Quello dei dialetti è un tema che mi ha sempre appassionato: mi si permetta pertanto alcune considerazioni. Sono originario di Milano e da sempre nell’intimità di casa, spontaneamente parlo il dialetto milanese. Sono un fautore della loro riscoperta e del loro rilancio. Ma ritengo che portarne l’insegnamento nelle scuole, come propongono taluni, è la negazione stessa della continuità di vita dei dialetti. Gli idiomi locali hanno validità proprio perché nascono dal popolo e con il popolo e vengono tramandati dai genitori ai figli attraverso la consuetudine e il legame personale, contribuendo così, da una parte, alla difesa di un patrimonio culturale ricchissimo che cambia anche con variazioni e sfumature diverse da territorio a territorio e, dall’altra parte, alla crescita della lingua italiana che può realmente, con la sua complessità e ricchezza di vocabolario, rappresentare le varie gamme del sentire e delle espressioni umani. Il dialetto non si insegna, ma si impara dai nonni, dai genitori e dalla gente, non da professori né da maestri. Il dialetto si impara se ci si sente parte di un mondo, seppure più piccolo, ma con radici profonde, fatto di valori popolari, di conoscenze antiche.

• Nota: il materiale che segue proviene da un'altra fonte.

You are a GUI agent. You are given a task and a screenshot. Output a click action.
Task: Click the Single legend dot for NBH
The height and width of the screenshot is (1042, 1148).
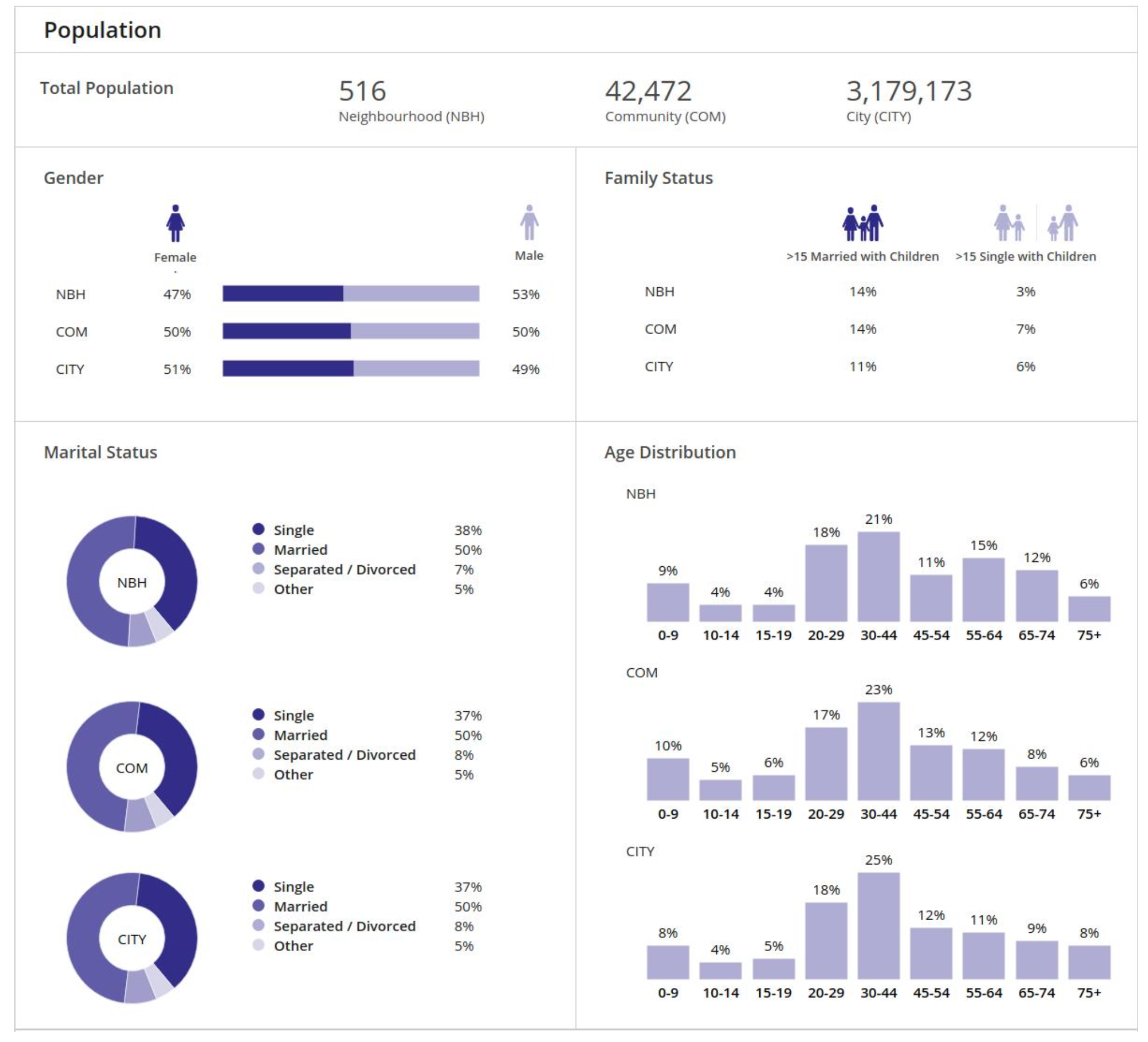click(259, 529)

Ma come mai oggi si sente la necessità di riappropriarsi della nostra identità? Per ragioni storiche e politiche si sente oggi in Italia l’esigenza di mettere un argine al vuoto ideale e alla crisi portata dalla globalizzazione. Il vuoto ideale ha provocato la caduta dei valori tradizionali; c’è rimasto ben poco spazio per le idee e per le differenze di tradizioni e di cultura. E pensare che nella difesa della memoria collettiva della nostra comunità c’è il senso del legame che tiene assieme generazioni diverse succedutesi nel tempo sullo stesso territorio. Il concetto di Patria si afferma per cerchi concentrici: nello Stato, ambito di appartenenza dell’intera collettività nazionale, nelle città e nei paesi, nella regione. Se ne deve concludere che fuori da questo concetto, per chi crede veramente nell’identità e nei valori della nostra terra è un’illusione pensare di riaffermare le tradizioni culturali e di salvare i dialetti.

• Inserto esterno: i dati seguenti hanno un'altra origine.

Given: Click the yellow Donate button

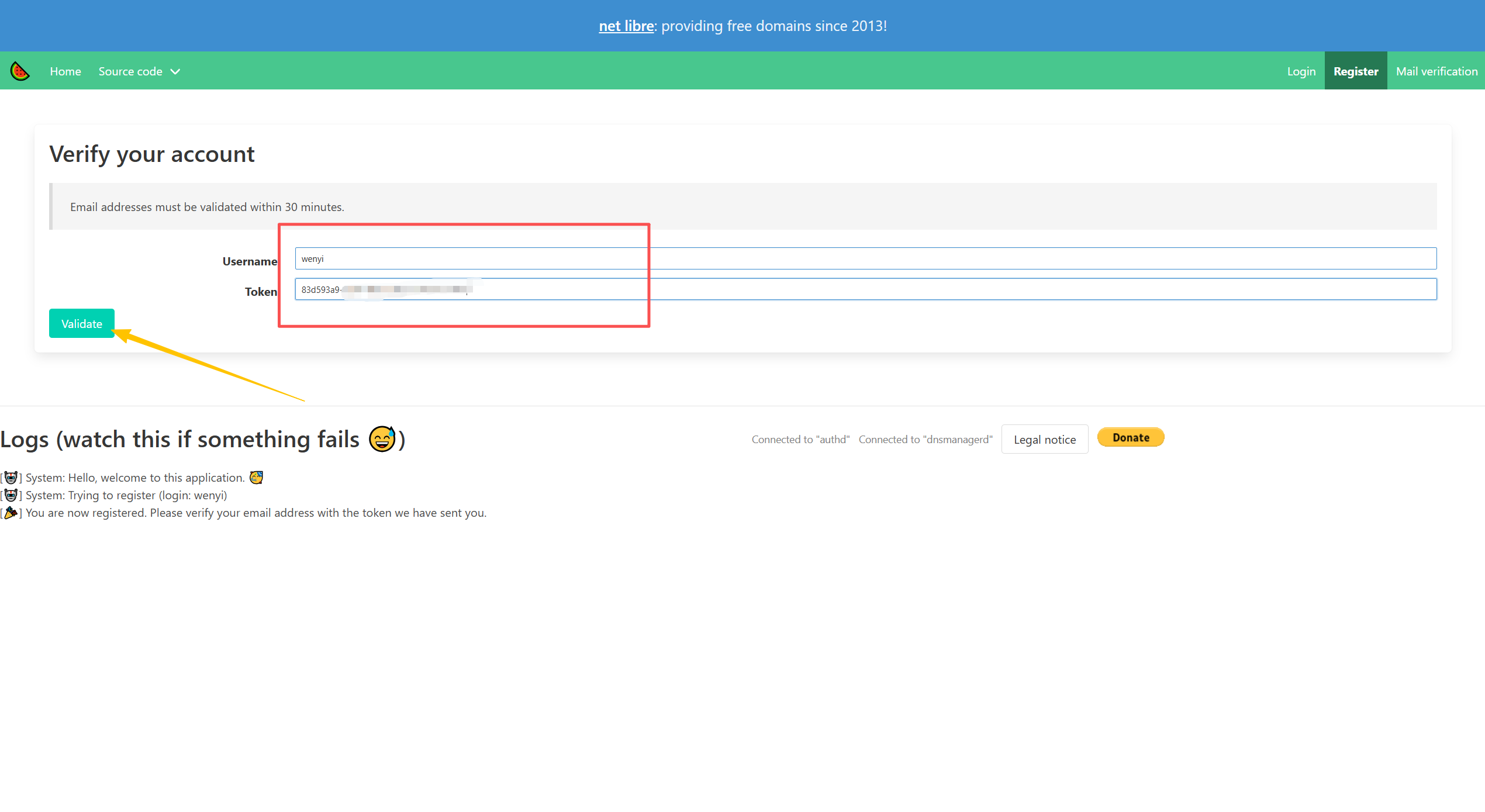Looking at the screenshot, I should [1130, 437].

Purtroppo però, non ci identifichiamo quasi più nella lingua italiana (la grammatica, l’ortografia, la sintassi, la storia e la geografia sono andati a farsi benedire; siamo invasi da anglicismi inutili che la maggior parte di noi non capisce), figurarsi come possiamo mantenere gli idiomi locali.
Malgrado ciò dobbiamo intraprendere ugualmente iniziative generali di riscatto. Per favorire le tradizioni dialettali si organizzino la diffusione letteraria e manifestazioni ludiche delle opere in dialetto di tanti autori un tempo celebrati; si propongano sulle TV locali le commedie dialettali già rese comprensibili in tutta Italia da interpreti straordinari come Erminio Macario, Gilberto Govi, Edoardo De Filippo, Cesco Baseggio, Edoardo Ferravilla, Gigi Proietti.
La parlata dialettale è un mezzo immediato e spontaneo di comunicazione, è genuinità, è solidarietà sociale, caratteristiche che hanno un comune afflato ideale, che fanno di tante popolazioni locali un popolo, quello italiano appunto.
Ringrazio per la considerazione, distintamente.